-- Activity --
Repeat the records below word for word and omit each image.

-- Entries provided --
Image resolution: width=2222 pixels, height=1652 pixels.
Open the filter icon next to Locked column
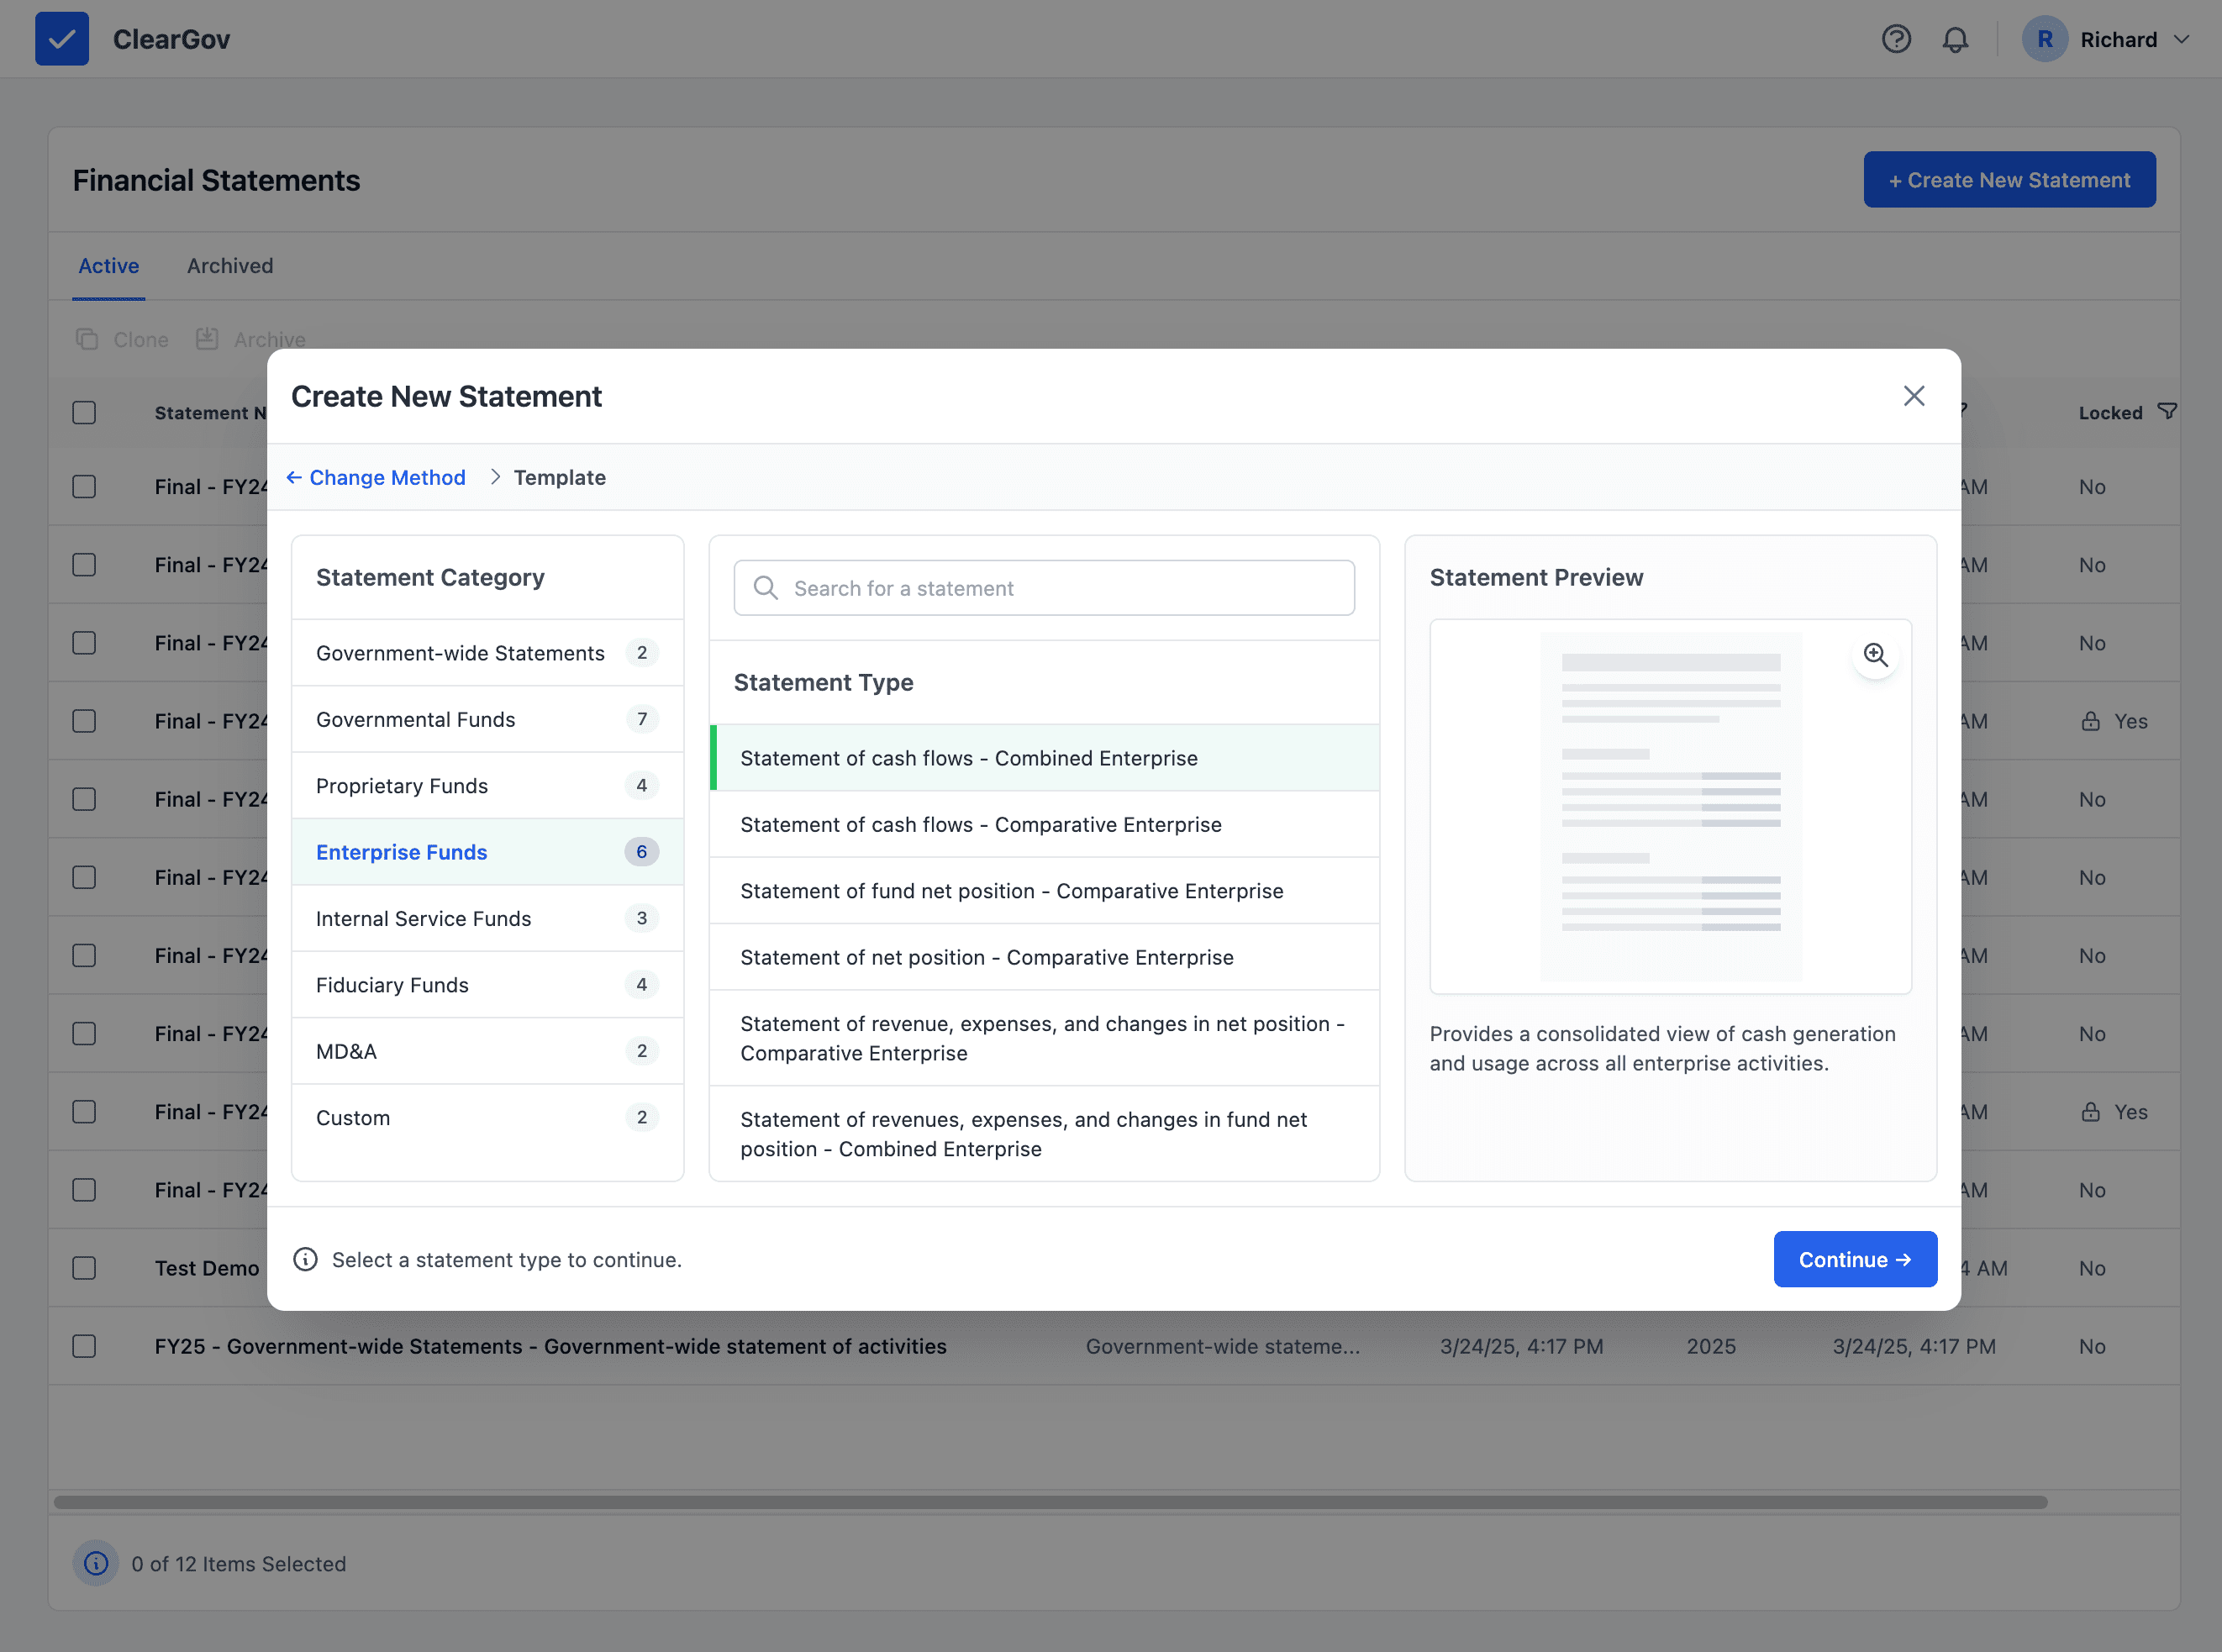tap(2167, 410)
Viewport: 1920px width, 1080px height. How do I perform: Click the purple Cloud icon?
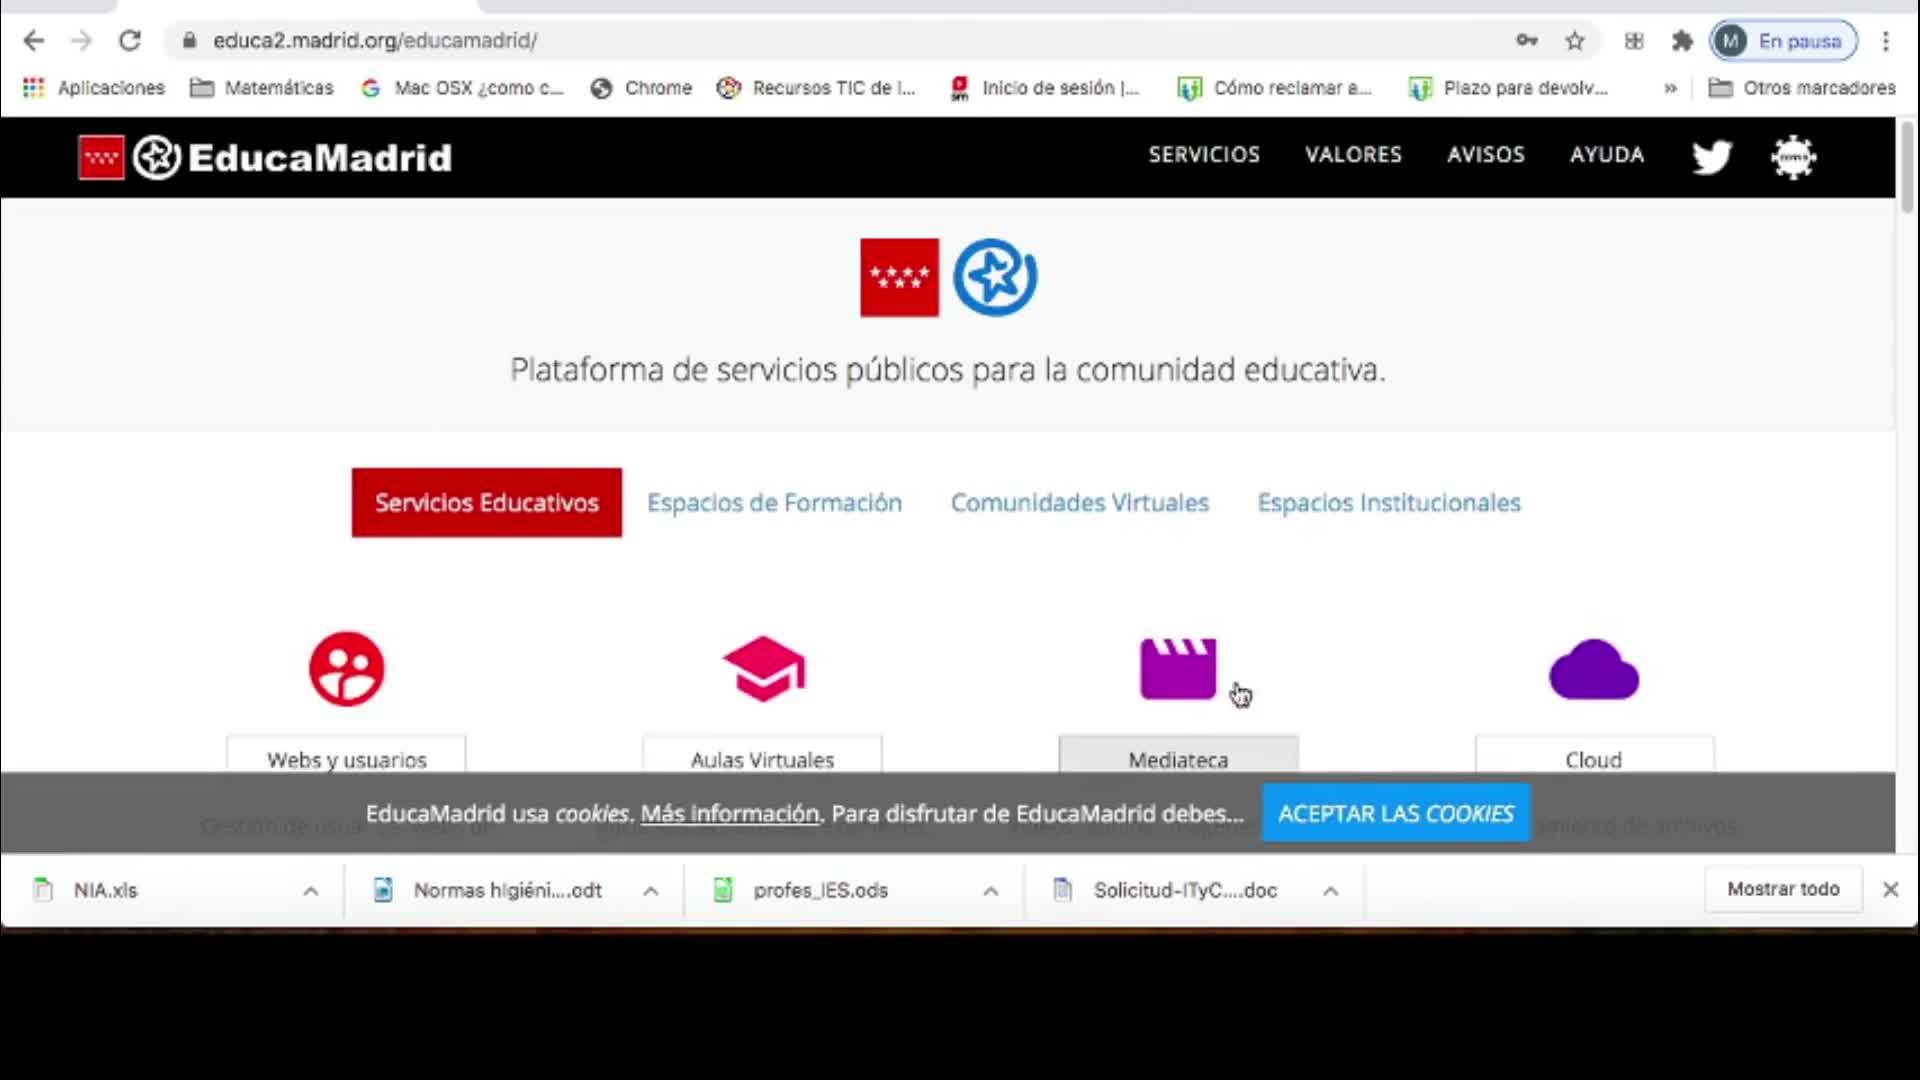tap(1593, 670)
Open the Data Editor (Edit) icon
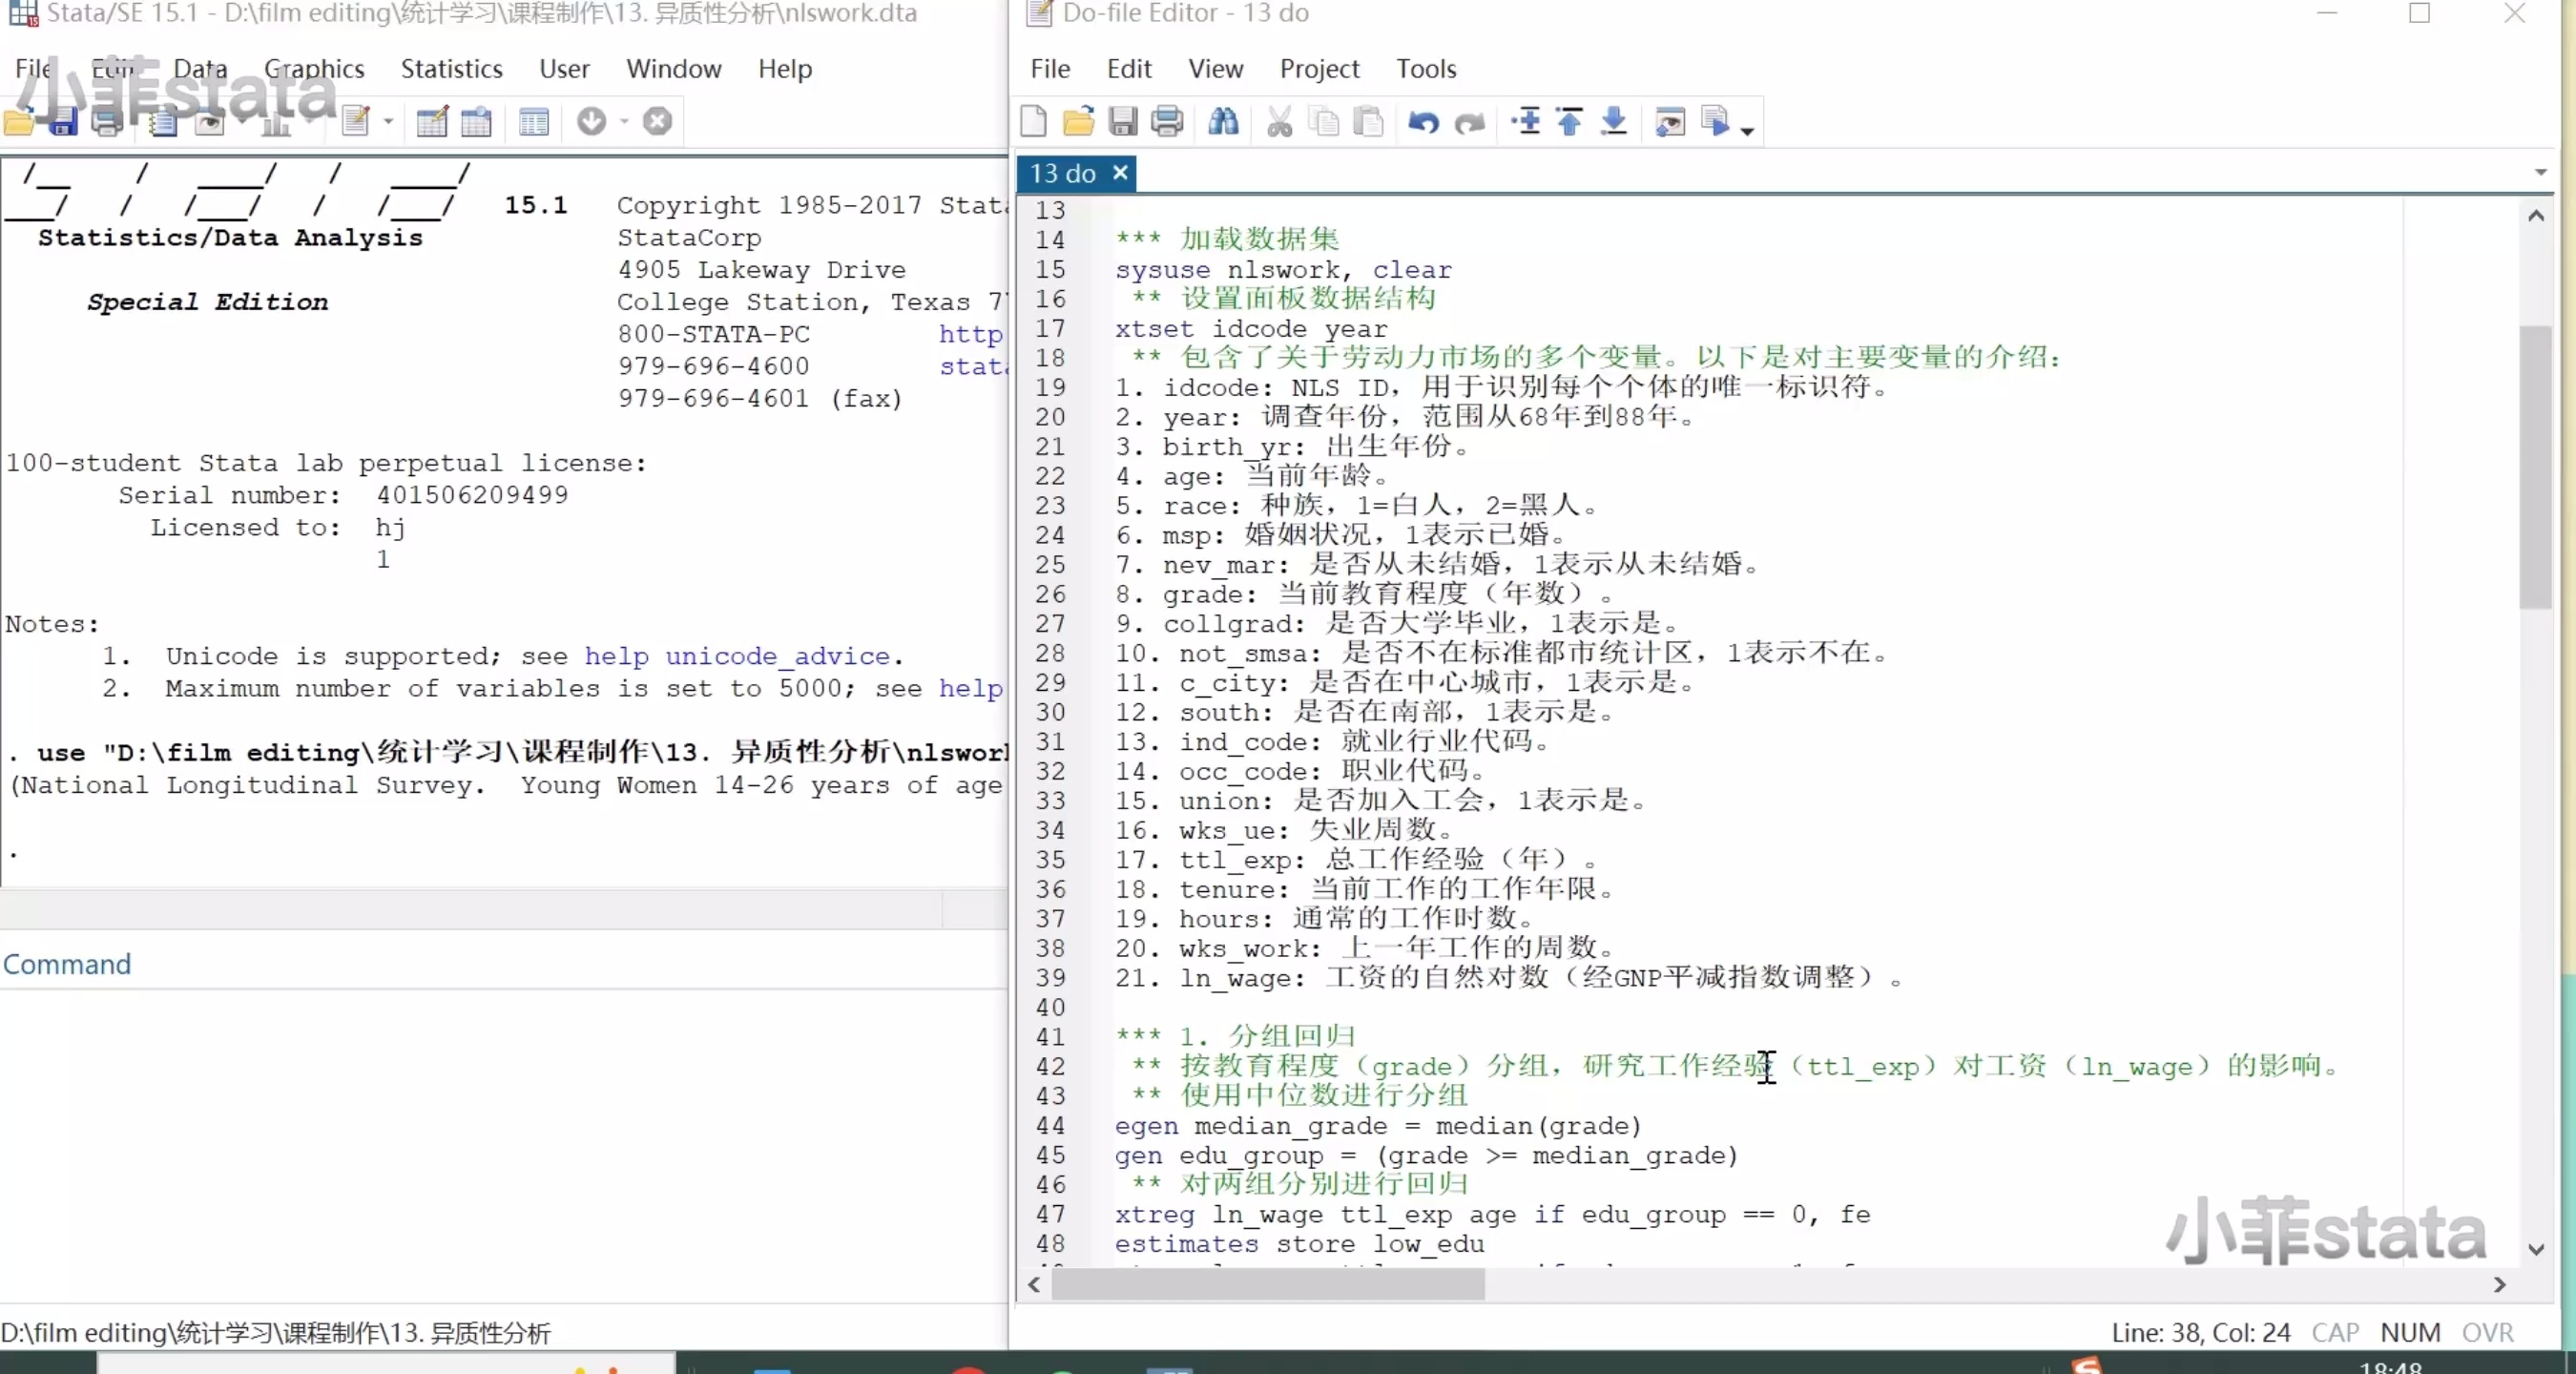The height and width of the screenshot is (1374, 2576). point(432,122)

-- Solution below --
Image resolution: width=2222 pixels, height=1652 pixels.
Open the filter icon next to Locked column
tap(2167, 410)
Viewport: 1920px width, 1080px height. How do I perform: Click the purple Cloud icon?
tap(1593, 670)
Open the Data Editor (Edit) icon
The height and width of the screenshot is (1374, 2576). point(432,122)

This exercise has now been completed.